“Marley was dead: to begin with.” – Charles Dickens
If you grew up in the United States, you know that the winter holiday season is supposedly the most wonderful time of the year. But a lot of people are not joyful right now, far from it. Some suffer from seasonal depression because of the lack of sunshine. Others are grieving loved ones or lost relationships. Some of us are just pissed because we imagine everyone else gallivanting at sparkly, romantic holiday parties.
I tend to fall into this category. I even keep a shimmery gold shirt just in case I get invited to such a sparkly party. Instead, the only time I think about it is when I have to convince my daughter that no, Mommy does not wear glittery clothes to work!

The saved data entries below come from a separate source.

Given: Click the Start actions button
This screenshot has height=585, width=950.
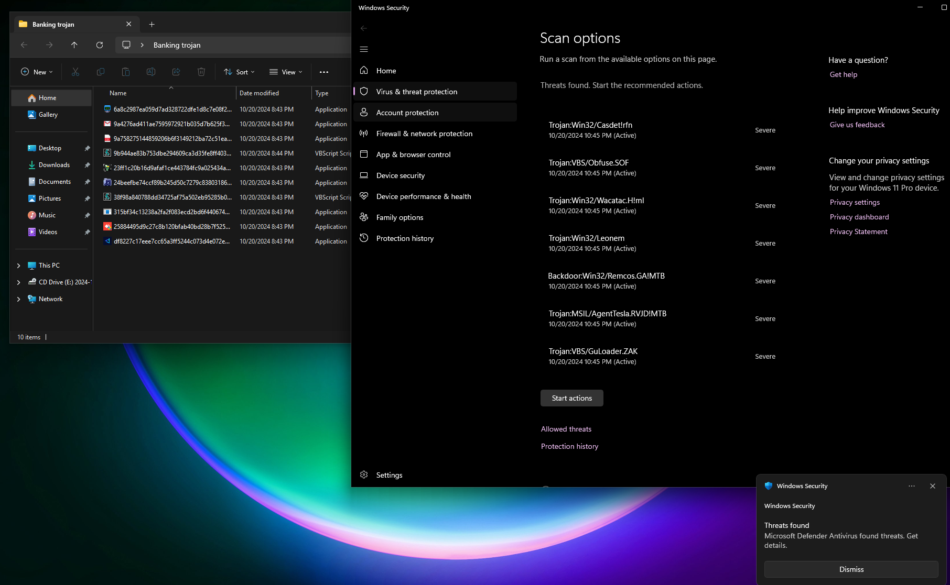Looking at the screenshot, I should pyautogui.click(x=572, y=398).
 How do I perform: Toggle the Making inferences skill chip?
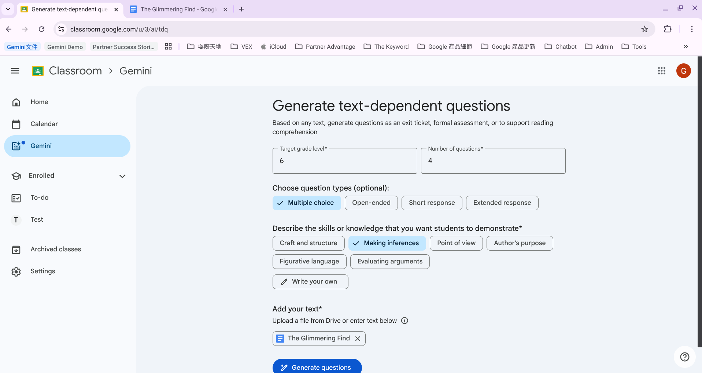click(387, 243)
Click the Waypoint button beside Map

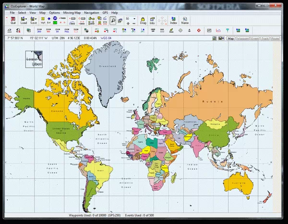tap(242, 38)
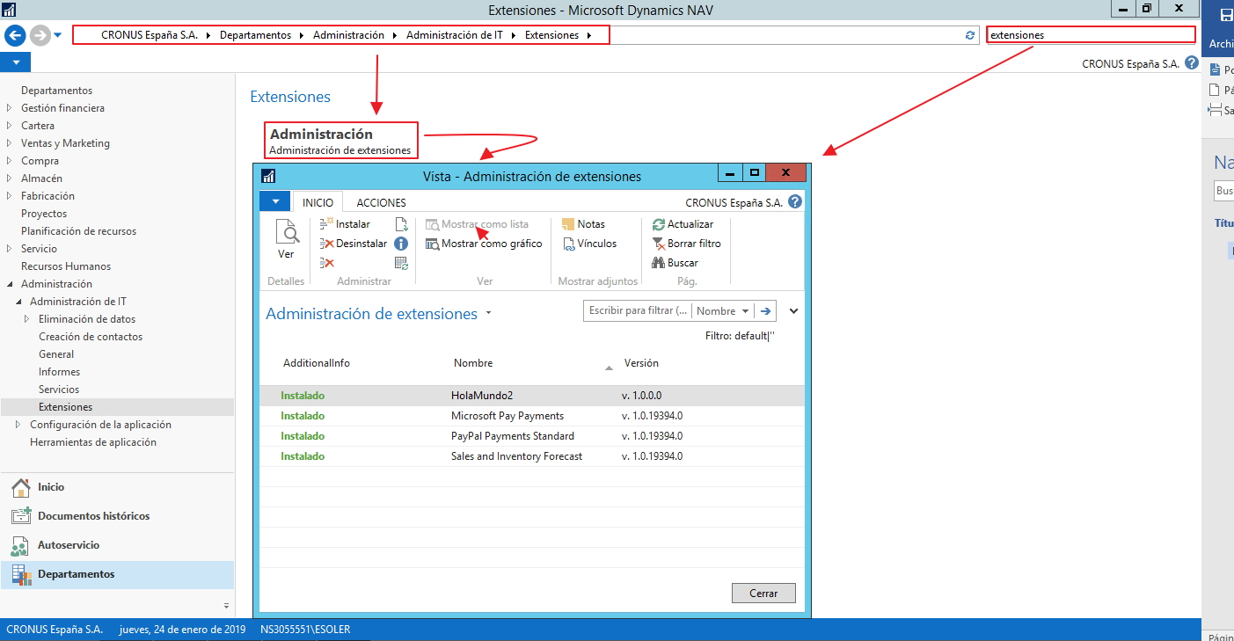Click the Desinstalar extension icon
Image resolution: width=1234 pixels, height=641 pixels.
click(x=327, y=244)
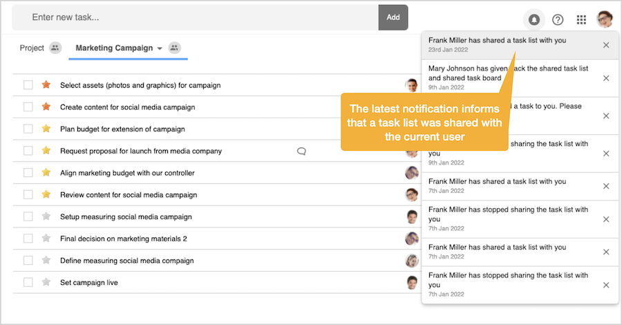
Task: Dismiss Mary Johnson's shared task list notification
Action: pos(606,78)
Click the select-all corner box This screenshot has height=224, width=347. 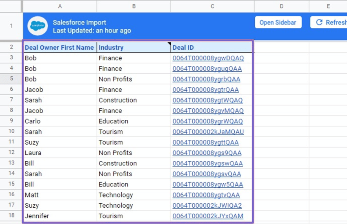[x=11, y=6]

Despite all of these modern trappings, this has always been a time of celebration precisely because it is cold and dark (at least in the northern world). Ancient humans of various cultures held festivals, bonfires, and generally partied as a way of warding off the blues that often accompany this time of year – only they were particularly worried about starving or freezing before winter’s end.
But what I find especially magical about the season is, in fact, not its cheer, but its danger. For generations, into the nineteenth-century, Christmas was often akin to our modern Halloween – a time of spirits, witches, and demons. Because of the threats that the winter brought, such as lack of food, frigid temperatures, and fear of the unknown, many northern cultures believed that malevolent beings roamed free. It’s no wonder that one of the most beloved Christmas stories, A Christmas Carol, by Charles Dickens, is about ghosts. Or even the song, “The Most Wonderful Time of the Year,” which contains the lyrics:
“There’ll be scary ghost stories
And tales of the glories of
Christmases long, long ago.”
So if you are feeling grumpy, sad, or anti-social this holiday season, know you are in good company. Allow the darkness to envelop and warm you.